Prager found Thornton's statement "gratifying,” saying, “not only had she sort of stepped out of the shadows, but she even was using her notoriety, her fame as the ‘Roe baby,’ to sort of weigh in on this debate. And that was very gratifying for me.”

Coffee also spoke out in the wake of the Dobbs decision. 

"It is a purely political response driven by a minority of Americans, and does not represent the majority of Americans," she said in a statement to CNN.

"But more than this, the decision destroys dignity of all American women, and even minors," Coffee continued. "Dignity is a human experience; the U.S. Supreme Court has destroyed human dignity with their thoughtless political decision. It is a sad day for Americans.”

Abortion had always been a divisive subject in the U.S., but the Dobbs decision seemed to open the doors to argue aspects of the issue that had never before been debated to such an extent. 

"It used to be that people just disagreed about the morality of abortion, but now people also disagree about what abortion actually is…sort of the facts of abortion,” Ziegler says.

Neither Ziegler nor Prager say they were surprised that Roe was overturned.

“The answer in part is political polarization and gerrymandering. The U.S. has states that are very conservative and also has states that are very gerrymandered, but it's also that it's deliberate. So the anti-abortion movement has been working on things like making it hard to vote,” Ziegler says.

“I think there's been a deliberate effort to change the ground rules of democracy to make it easier to ban abortion, in part because people in the movement think that banning abortion is more important, or from their standpoint, protecting life of the unborn is more important than what a majority of voters actually want,” she says. 

Both also say they would not be surprised to see the protections put in place when Planned Parenthood v. Casey and Roe v. Wade were initially decided eventually become law once again. 

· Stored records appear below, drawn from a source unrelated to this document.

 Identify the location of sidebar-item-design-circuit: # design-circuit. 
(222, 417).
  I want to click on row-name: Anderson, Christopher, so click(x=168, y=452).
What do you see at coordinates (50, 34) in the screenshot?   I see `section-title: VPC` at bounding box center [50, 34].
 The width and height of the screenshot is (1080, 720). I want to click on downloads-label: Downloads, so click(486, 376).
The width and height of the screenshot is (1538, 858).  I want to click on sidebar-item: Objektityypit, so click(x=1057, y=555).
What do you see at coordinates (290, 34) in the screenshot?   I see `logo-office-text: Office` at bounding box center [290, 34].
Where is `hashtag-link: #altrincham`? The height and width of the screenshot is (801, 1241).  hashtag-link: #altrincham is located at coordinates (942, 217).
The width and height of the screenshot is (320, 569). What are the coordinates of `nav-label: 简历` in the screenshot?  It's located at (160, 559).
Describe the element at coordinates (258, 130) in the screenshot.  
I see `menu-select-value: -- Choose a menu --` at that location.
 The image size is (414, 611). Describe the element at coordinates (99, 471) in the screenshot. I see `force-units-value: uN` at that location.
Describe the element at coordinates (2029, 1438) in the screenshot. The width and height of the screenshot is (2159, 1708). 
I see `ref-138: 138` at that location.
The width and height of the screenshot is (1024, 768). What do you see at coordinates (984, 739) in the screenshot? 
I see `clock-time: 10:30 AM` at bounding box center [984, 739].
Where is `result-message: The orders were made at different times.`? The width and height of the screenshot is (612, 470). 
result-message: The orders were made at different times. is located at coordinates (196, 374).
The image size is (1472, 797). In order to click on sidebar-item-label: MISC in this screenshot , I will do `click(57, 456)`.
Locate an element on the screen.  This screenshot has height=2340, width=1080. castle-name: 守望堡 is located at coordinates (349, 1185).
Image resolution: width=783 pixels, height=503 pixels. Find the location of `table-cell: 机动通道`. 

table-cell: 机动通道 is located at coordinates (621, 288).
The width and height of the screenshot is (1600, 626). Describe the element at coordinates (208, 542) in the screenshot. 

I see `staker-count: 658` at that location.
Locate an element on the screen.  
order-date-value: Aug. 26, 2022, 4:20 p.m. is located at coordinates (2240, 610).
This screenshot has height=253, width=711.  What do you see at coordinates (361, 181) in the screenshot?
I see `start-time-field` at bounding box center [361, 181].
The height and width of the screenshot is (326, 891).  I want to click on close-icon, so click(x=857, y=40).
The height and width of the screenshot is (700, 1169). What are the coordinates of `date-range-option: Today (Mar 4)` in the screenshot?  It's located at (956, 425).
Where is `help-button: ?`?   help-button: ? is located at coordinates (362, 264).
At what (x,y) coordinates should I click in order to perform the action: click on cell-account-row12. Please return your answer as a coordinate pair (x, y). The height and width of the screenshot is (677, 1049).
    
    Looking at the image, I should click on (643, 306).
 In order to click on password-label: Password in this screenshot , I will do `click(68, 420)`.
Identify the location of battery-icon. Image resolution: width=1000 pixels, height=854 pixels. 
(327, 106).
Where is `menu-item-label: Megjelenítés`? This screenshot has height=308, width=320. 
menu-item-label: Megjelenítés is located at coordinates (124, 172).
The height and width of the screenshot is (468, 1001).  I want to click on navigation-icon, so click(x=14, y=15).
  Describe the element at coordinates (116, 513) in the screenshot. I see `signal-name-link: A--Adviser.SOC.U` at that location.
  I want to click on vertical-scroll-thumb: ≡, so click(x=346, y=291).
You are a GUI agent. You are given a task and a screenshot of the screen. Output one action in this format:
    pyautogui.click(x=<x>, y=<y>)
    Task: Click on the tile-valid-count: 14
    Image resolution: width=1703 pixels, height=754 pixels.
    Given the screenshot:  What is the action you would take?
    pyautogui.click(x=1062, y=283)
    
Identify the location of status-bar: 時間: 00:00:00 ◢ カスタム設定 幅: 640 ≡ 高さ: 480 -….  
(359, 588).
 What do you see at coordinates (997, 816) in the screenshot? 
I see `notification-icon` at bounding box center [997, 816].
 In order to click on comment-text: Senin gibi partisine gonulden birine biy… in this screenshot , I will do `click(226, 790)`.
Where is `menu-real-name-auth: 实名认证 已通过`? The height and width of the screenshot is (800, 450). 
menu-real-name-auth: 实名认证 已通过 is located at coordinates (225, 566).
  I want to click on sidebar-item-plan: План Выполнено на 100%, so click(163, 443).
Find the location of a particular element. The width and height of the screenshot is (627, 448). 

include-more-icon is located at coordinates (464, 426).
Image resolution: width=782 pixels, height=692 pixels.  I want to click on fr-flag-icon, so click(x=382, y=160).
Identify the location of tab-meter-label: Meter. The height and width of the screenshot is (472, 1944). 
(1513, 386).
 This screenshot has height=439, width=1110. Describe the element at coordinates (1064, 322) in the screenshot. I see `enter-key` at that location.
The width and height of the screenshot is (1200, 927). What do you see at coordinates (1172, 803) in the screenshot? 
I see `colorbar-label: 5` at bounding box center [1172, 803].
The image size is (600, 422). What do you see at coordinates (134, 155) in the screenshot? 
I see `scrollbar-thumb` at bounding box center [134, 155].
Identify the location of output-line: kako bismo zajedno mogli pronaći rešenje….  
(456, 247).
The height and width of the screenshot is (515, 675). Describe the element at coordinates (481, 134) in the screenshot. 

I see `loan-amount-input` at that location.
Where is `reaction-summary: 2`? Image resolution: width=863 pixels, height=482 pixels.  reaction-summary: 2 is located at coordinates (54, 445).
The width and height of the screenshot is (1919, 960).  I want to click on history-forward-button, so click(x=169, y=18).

“As crazily as abortion has swung over these 50 years…There has been an unbelievable sort of consistency to the American middle ground for 50 years,” Prager says. “A majority of Americans have said that they believe abortion ought to be legal, but only roughly through the first trimester of pregnancy. That's remarkable, and it takes a lot of time, but almost always our Supreme Court comes to reflect the people that they represent.”

Those unhappy with the law of the land have to do their part to see the laws change, Ziegler says, as the issue of abortion access and by extension, women's rights, are a reflection of the health of the country as a whole.

"Our democracy is still fairly vibrant, but there are aspects of it that are unhealthy," she says. “I think it is that canary in the coal mine, it is always sort of a sign of how healthy the democracy is. I think it's always been a fight about what we mean by equality, and it's also been a fight about what kind of democracy we want to have. And so while abortion as abortion is a really important issue, I think the fight over it has become about much more than that.”